La posición quedó asentada en el acta de la reunión, donde se identificaron como riesgos el eventual debilitamiento de los entes existentes, las dificultades para atender establecimientos con pocos animales y una posible reducción de la cobertura territorial de las inmunizaciones. La comisión también solicitó adecuar las disposiciones a la Ley Nacional 24.305, reconsiderar la derogación de la Resolución 368/2011 y avanzar en cualquier modificación de la vacunación contra la fiebre aftosa mediante un proceso de consenso con los organismos y sectores involucrados.

El temor por los pequeños productores
Uno de los puntos que generó mayor preocupación fue el impacto económico y operativo que podría tener la contratación individual de veterinarios. El temor es que el nuevo esquema incentive la atención de rodeos grandes y haga menos rentable trasladarse hasta establecimientos con pocos animales.
Rodríguez explicó la situación con un ejemplo concreto: “Un veterinario, un profesional independiente, cuando tiene que definir el costo, va a tener mayores dificultades para ir a un productor donde tiene que vacunar contra la fiebre aftosa a cinco animales que cuando tiene que vacunar a cien”.
El funcionario advirtió que esa lógica podría afectar especialmente a los productores de menor escala, que dependen de mecanismos colectivos para garantizar el acceso a las campañas sanitarias contra la fiebre aftosa.

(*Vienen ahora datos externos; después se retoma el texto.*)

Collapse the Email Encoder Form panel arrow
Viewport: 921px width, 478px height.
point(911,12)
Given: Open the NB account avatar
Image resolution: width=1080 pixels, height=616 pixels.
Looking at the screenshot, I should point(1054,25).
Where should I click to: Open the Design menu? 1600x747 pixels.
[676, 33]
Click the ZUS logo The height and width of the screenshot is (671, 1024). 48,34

A esto se suma la preocupación por la sostenibilidad económica de las fundaciones sanitarias. Si los establecimientos de mayor tamaño optaran por esquemas particulares y los pequeños permanecieran dentro de las estructuras colectivas, esas entidades podrían perder recursos y capacidad operativa.

Reclaman una prórroga
La COPROSA pidió mantener vigente la Resolución 368/2011 y aplazar los cambios previstos en la vacunación contra la fiebre aftosa para enero de 2027 hasta alcanzar una propuesta consensuada.
Rodríguez, además, reclamó que la definición no quede para último momento. “No podemos esperar hasta el 21 de diciembre para que el 31 de diciembre digan ‘se prorroga un año’ o lo que sea”, expresó.

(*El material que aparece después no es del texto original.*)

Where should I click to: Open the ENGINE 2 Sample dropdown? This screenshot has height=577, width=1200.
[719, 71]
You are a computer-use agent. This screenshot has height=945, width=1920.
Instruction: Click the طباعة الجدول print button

La moción recibió el respaldo del Ministerio de Desarrollo Agrario, el Colegio de Veterinarios bonaerense, Federación Agraria Argentina, CARBAP, CONINAGRO y las Regiones Sanitarias N.º 1, 2, 3 y 4. El SENASA se abstuvo por ser el organismo destinatario del reclamo.

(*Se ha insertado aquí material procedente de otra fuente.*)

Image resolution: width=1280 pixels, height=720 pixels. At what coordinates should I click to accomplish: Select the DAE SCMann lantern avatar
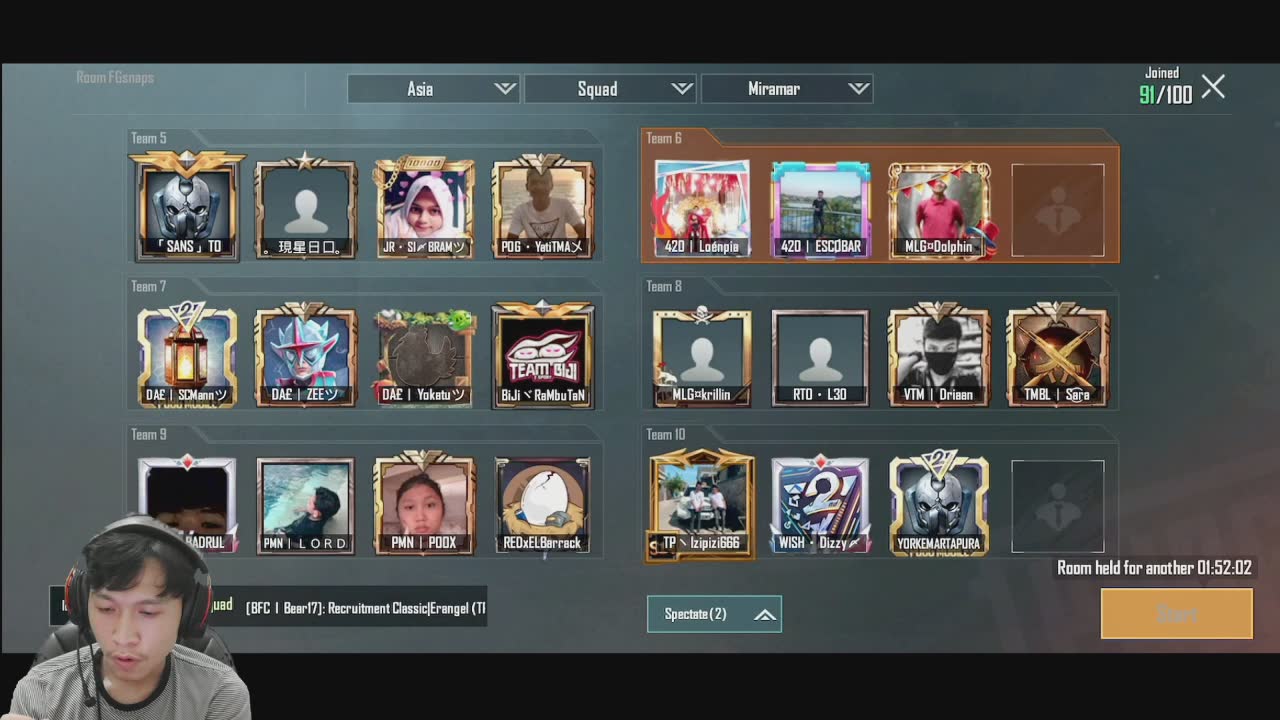pyautogui.click(x=187, y=355)
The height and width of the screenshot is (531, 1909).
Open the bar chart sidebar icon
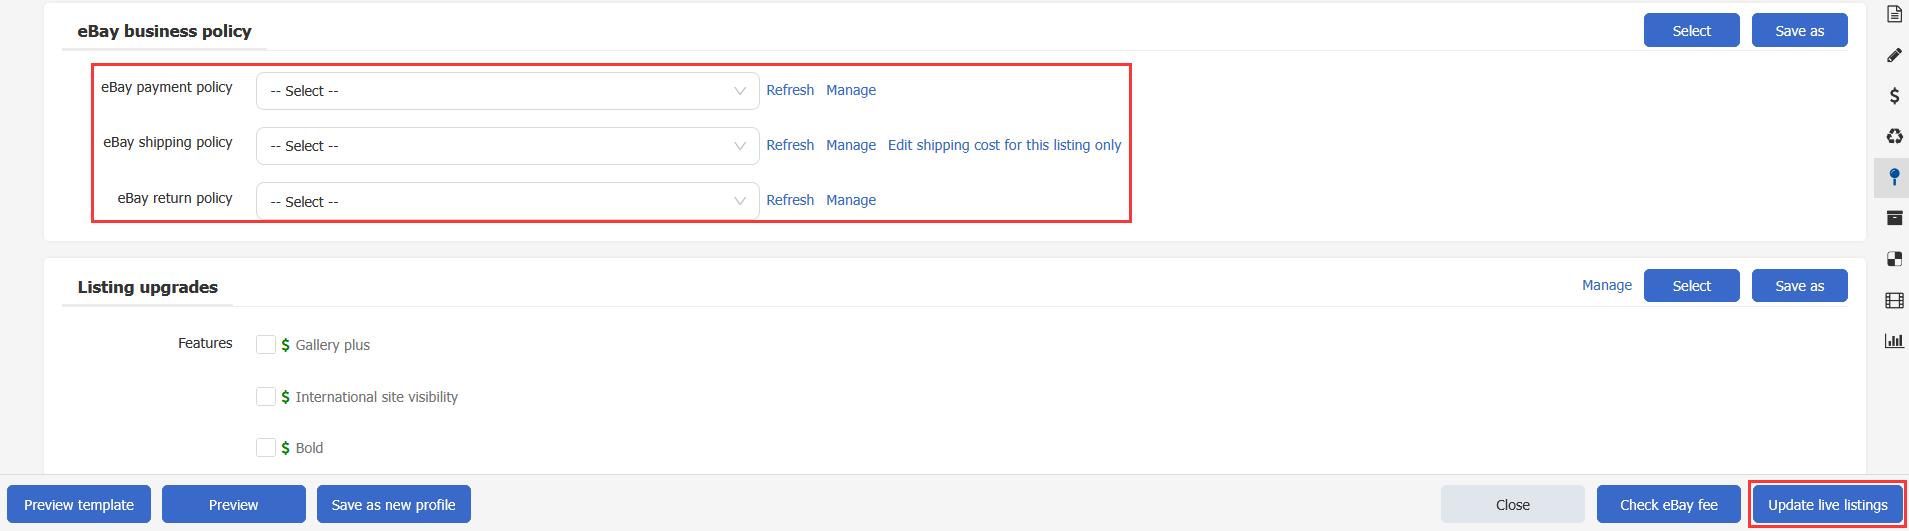point(1894,341)
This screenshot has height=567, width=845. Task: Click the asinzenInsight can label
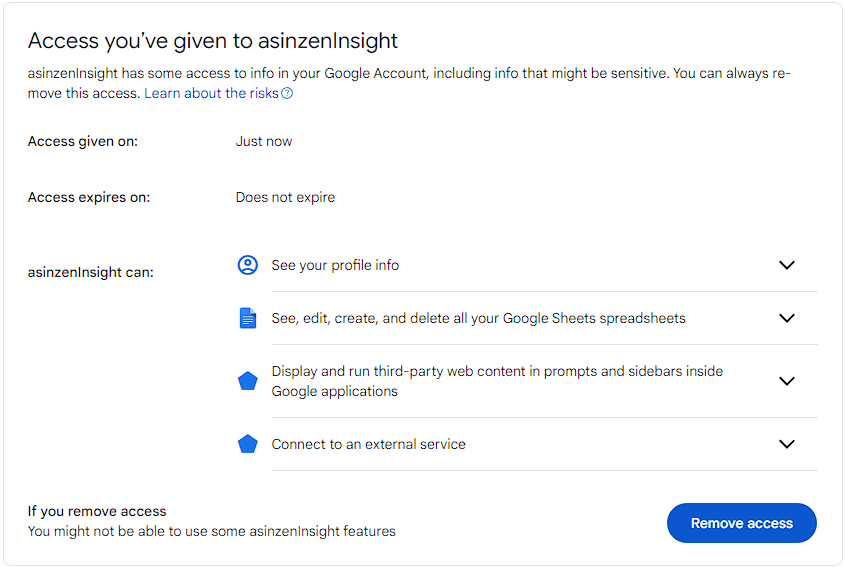point(91,272)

La resolución de la comisión no implica rechazar la participación de veterinarios particulares en la vacunación contra la fiebre aftosa, sino pedir una evaluación integral del nuevo esquema. Tras la votación, los sectores acordaron elaborar un cronograma conjunto y crear un espacio específico para estudiar la implementación y presentar alternativas.